The proposed method for input reduction by skipping non-sailent frames seems to be original and effective for large computation reduction, which can be additionally applied with different model compression methods. Various experiments covering different tasks, data amount, SSL models and ablations are plus points.

缺点

The major weakness lies in the proposed structured pruning 'SAFARI' and its comparison with the baseline method PARP (claimed SOTA ASR pruning method here), which was proposed for unstructured pruning in 2021. To extend PARP to structured pruning, some naive extension w/o giving details is applied in Sec. 3.3, which shows large degradation compared to the original approach. Most results in Sec. 4 are not clearly stated whether the comparison is done against the original unstructured PARP or the naively-extended structured PARP. The former would make efficiency comparison not fair and the latter would make WER comparison not fair. Actually, the claimed discrepency issue of PARP in Sec. 3.3 seems to be simply tacklable by applying the step 2 of 'SAFARI' to the final iteration of PARP, which may directly yield a better baseline. And in this case, the proposed 'SAFARI' becomes a minor extension of PARP except for the different re-pruning using 'prune-and-grow' (step 3), which is not theoretically nor experimentally shown to be any better in this paper. For structured pruning, the criterion for prune (smallest L1-norm of weight vectors) and for grow (largest L1-norm of weight vectors' gradient) may also introduce discrepency as they do not directly account for the amount of contribution to the output. After all, it would be most straightforward to directly compare with (SOTA) strucured pruning method, such as Jiang et al. "Accurate and Structured Pruning for Efficient Automatic Speech Recognition", which shows much less WER degradation up to 50% sparsity (also much better than PARP).
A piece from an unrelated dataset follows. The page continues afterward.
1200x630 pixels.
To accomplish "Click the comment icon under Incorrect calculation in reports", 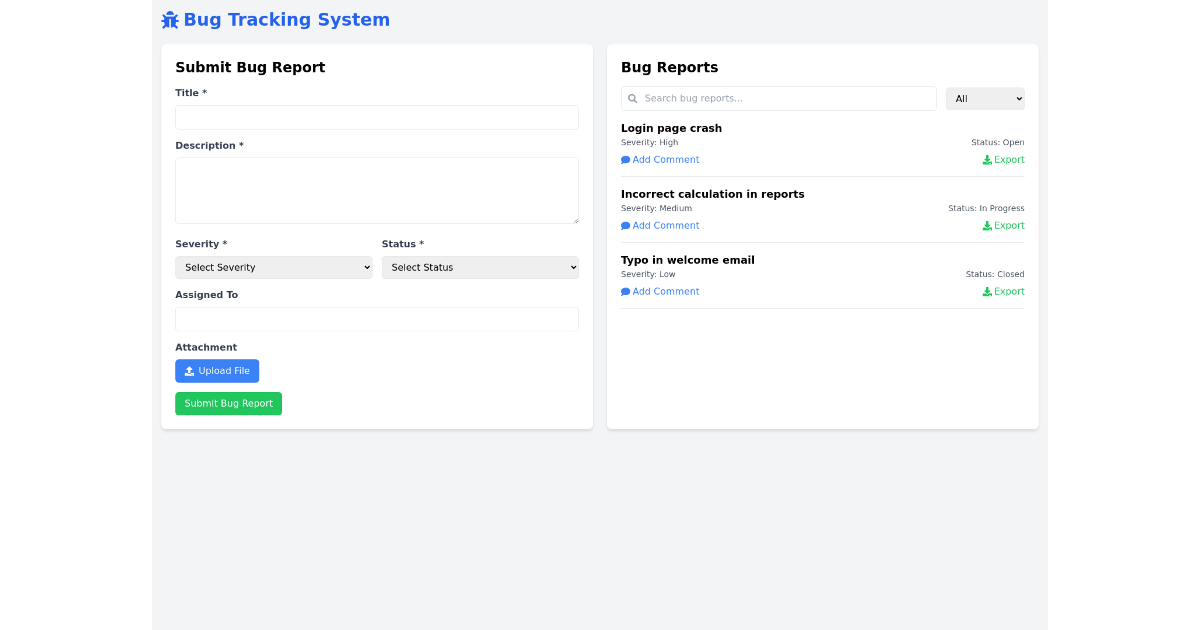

Side remark: the method naming ('SALAD', 'SAFARI', 'S^6 DAMON) seems a bit over-done / far-fetched.

问题

Some mistakes:

Eq.1: I believe theta_s should be trained to minimize the loss rather than maximize. Also this expression seems incomplete, e.g. if it's a training objective, just be consistent as Eq. 2
Sec.2 1st paragraph: sequence-to-sequence modeling covers all CTC, RNN-T and AED models, not only AED.